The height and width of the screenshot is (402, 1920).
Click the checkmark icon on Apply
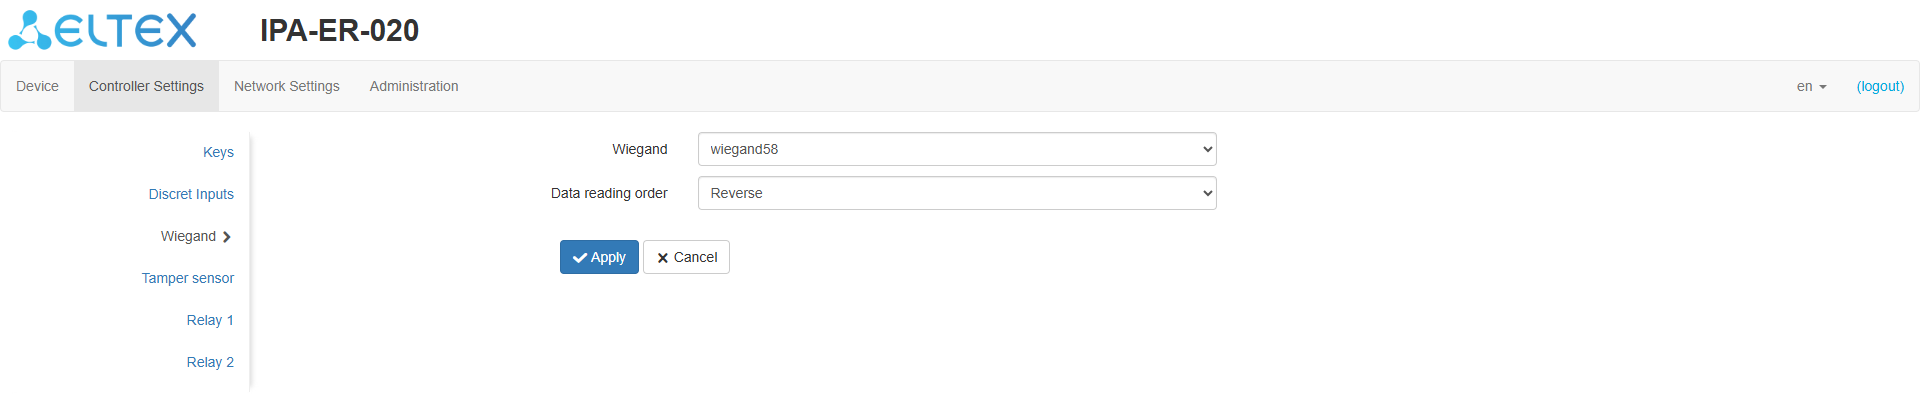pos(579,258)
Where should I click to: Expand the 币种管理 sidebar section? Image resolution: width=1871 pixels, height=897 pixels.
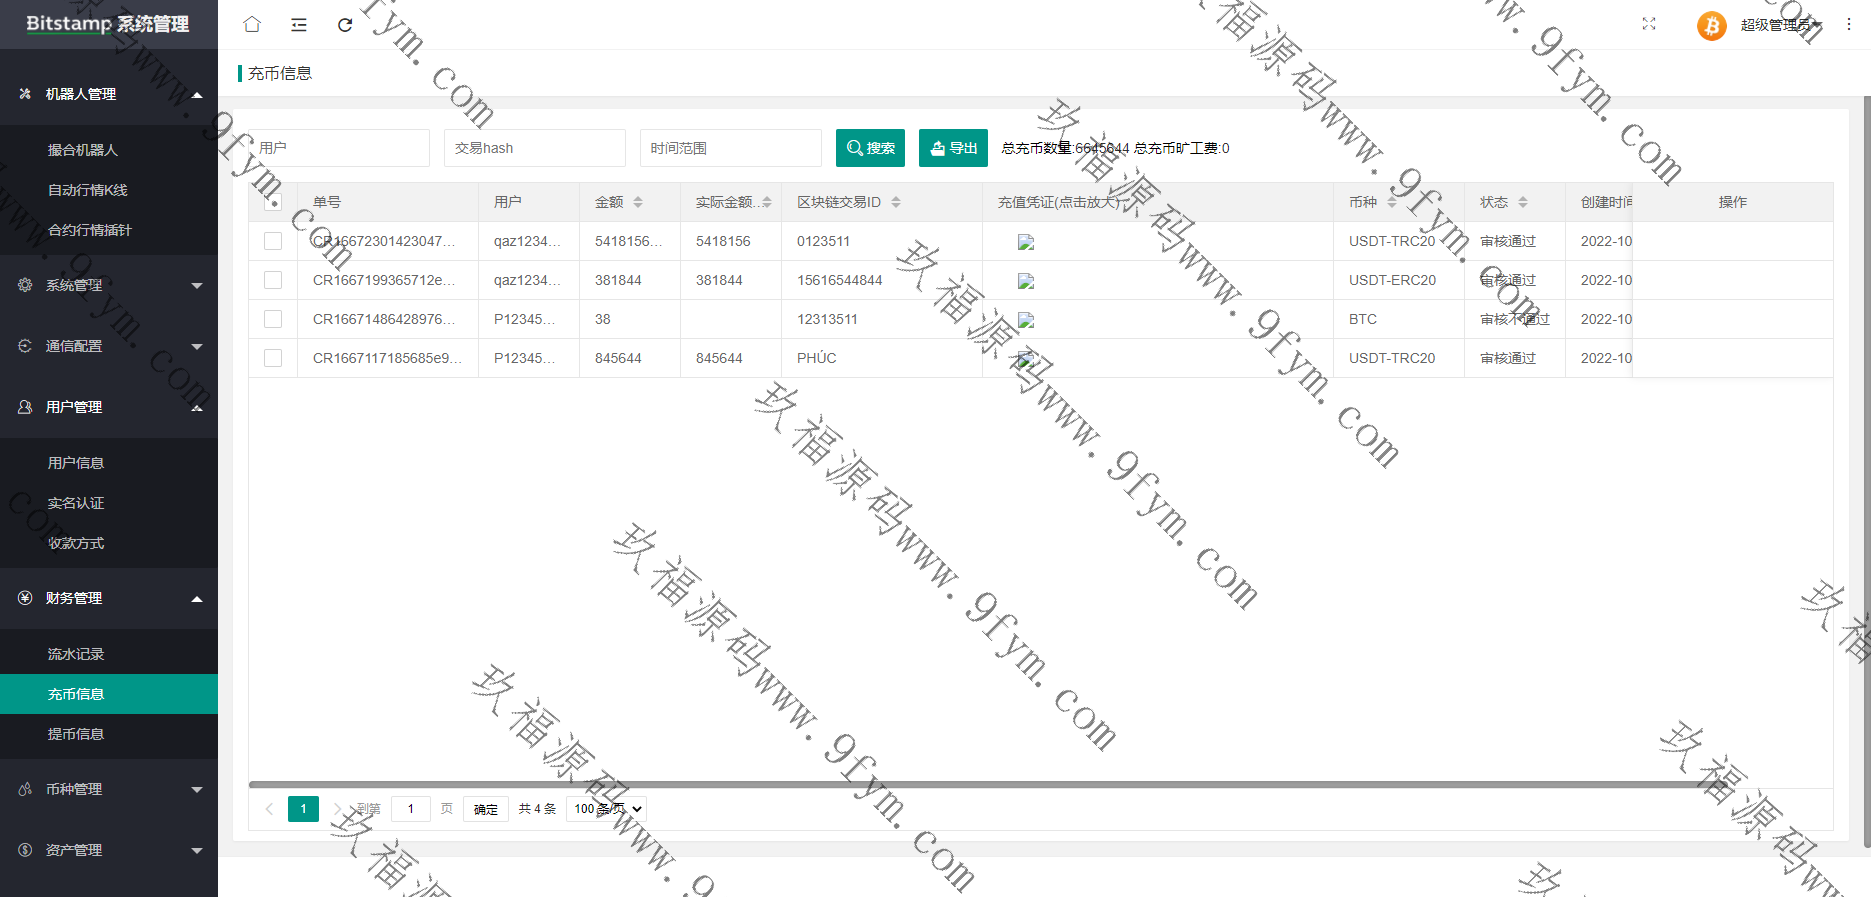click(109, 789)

::::::

• _REQUIRED WORK_:
Please set down each of the entries above word for word, leaving out the pictures.

• _PROBLEM SOLUTION_:
The height and width of the screenshot is (402, 1920).
Click the checkmark icon on Apply
pos(579,258)
Where should I click to: Expand the 币种管理 sidebar section? Image resolution: width=1871 pixels, height=897 pixels.
click(109, 789)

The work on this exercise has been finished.